Die Grünen-Abgeordnete Hajduk warnte zugleich vor einem "Engpass" bei den Integrationskursen. Von der Koalition sei selbst gesagt worden, hierfür 570 Millionen Euro zusätzlich zu benötigen, aber nur 250 Millionen zusätzlich in den Etat einzustellen. Dabei lege diese Zahl auch "die Grundlage dafür, dass wir den Bedarf richtig erkennen", sagte Hajduk. Wenn man anfange, diesen "ein bisschen klein zu rechnen", könne man bei einem ähnlichen Engpass landen, wie man ihn schon einmal beim BAMF gehabt habe. Dies könne man sich bei der Integration nicht leisten.

Martin Gerster (SPD) entgegnete, dass die Mittel für Integrationskurse um 250 Millionen Euro auf mehr als eine halbe Milliarde Euro angehoben würden. Davon profitierten auch die Anbieter und Träger der Kurse. Ausgaben für Integration seien "vor allem Investitionen in die Zukunft". Je schneller man Zugewanderte in den Arbeitsmarkt bringe, desto besser sei es für alle. Wenn Deutschland es richtig mache, könne es langfristig aus dieser Entwicklung gestärkt hervorgehen als ein Land, das eine Kultur der Weltoffenheit lebe und für "starke und freundschaftliche Bande zwischen Kulturen und Religionen" stehe.
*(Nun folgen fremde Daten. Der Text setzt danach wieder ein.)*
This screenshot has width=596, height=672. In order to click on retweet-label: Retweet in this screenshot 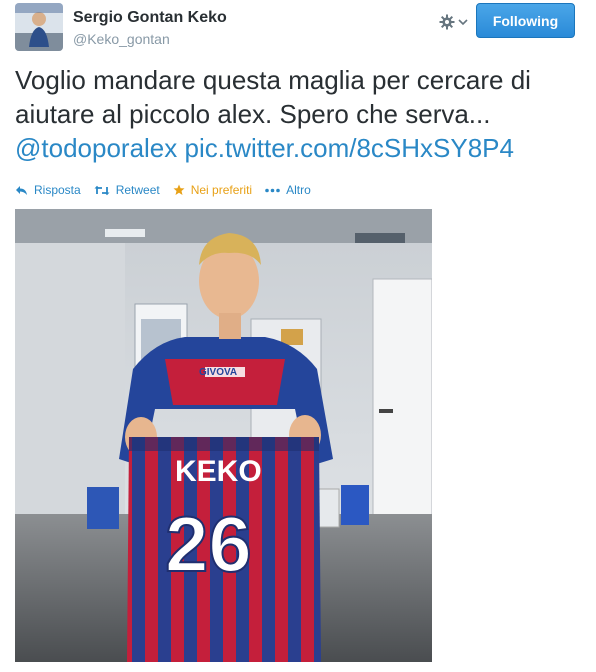, I will do `click(138, 190)`.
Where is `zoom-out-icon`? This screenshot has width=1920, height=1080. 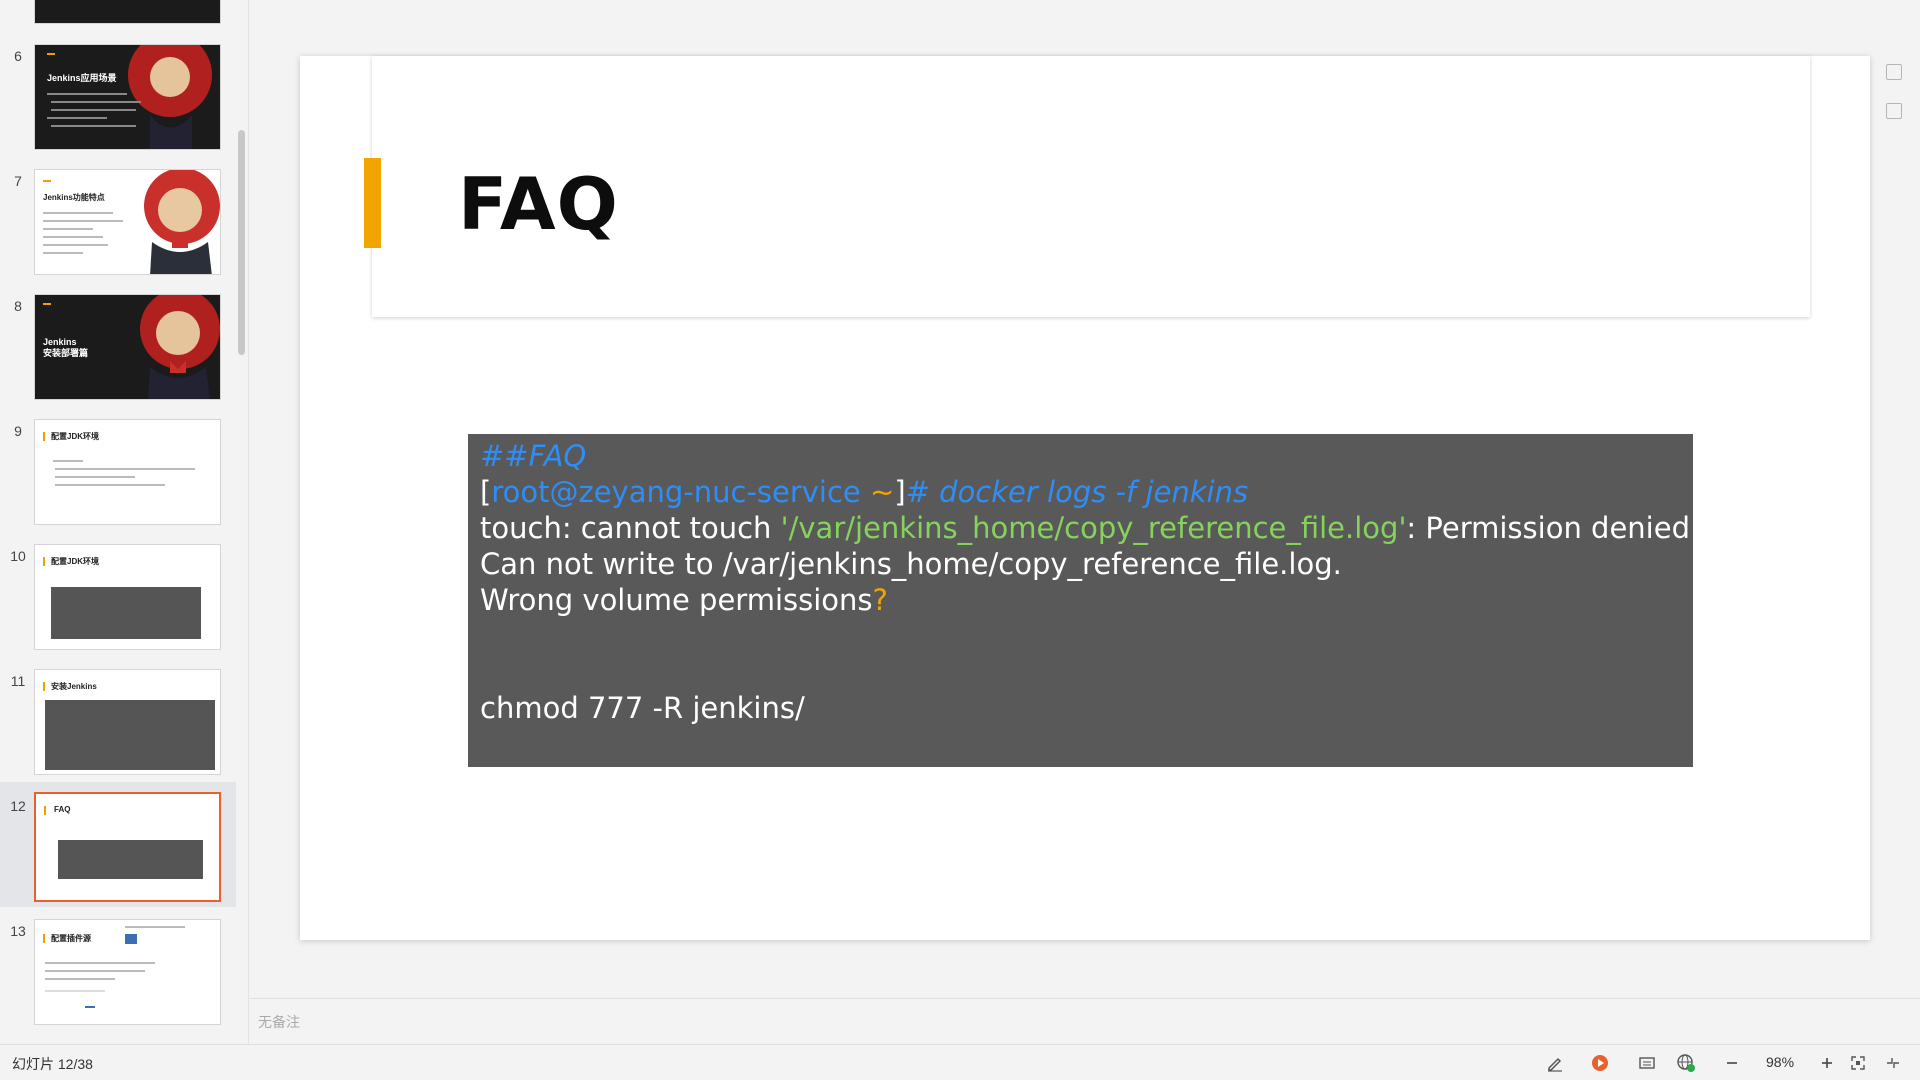
zoom-out-icon is located at coordinates (1732, 1063).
Dazu gehöre auch, alles zu tun, "um die feigen Täter von Angriffen auf Flüchtlingsunterkünfte" zu ermitteln und konsequent zur Rechenschaft zu ziehen, mahnte der SPD-Abgeordnete. Von solchen Angriffen habe man allein in diesem Jahr schon mehr als 600 zählen müssen.

Frank Tempel (Linke) warnte unter Verweis auf Angriffe auf Flüchtlinge, der Rechtsextremismus in Deutschland nehme immer gefährlichere Formen an. Wie Gerster und Hajduk wandte sich auch Tempel entschieden gegen eine falsche Verknüpfung der Anschläge von Paris mit dem Flüchtlingszuzug. Terroristen "kommen nicht mit den Flüchtlingen ins Land - diese fliehen gerade vor dem Terror", sagte er. Eine ernstzunehmende Gefahr bestehe aber "durch Menschen, die sich hier bei uns radikalisieren", fügte Tempel hinzu. Bis heute habe man jedoch zu wenig in zivile Strukturen investiert, "um einer solchen Radikalisierung frühzeitig entgegenzuwirken".

»Außengrenze sichern « Stephan Mayer (CSU) nannte es "vollkommen zynisch, verwerflich und menschenverachtend, wenn man Flüchtlinge unter Generalverdacht stellt". Die Flüchtlinge "sind nicht Täter, sie sind Opfer", sagte er. Wenn sich aber bewahrheiten sollte, dass "zwei der Attentäter von Paris zumindest als Flüchtlinge getarnt über Griechenland nach Europa eingereist sind", zeige dies, dass die Flüchtlingskrise offenbar vom "Islamischen Staat" instrumentalisiert werde, um vereinzelt auch Kämpfer hierher zu bringen. Daher müsse man die Außengrenze der EU noch besser sichern. Es dürfe "nicht weiter zugestanden werden, dass unkontrolliert und unregistriert Personen nach Europa einreisen", betonte der CSU-Abgeordnete.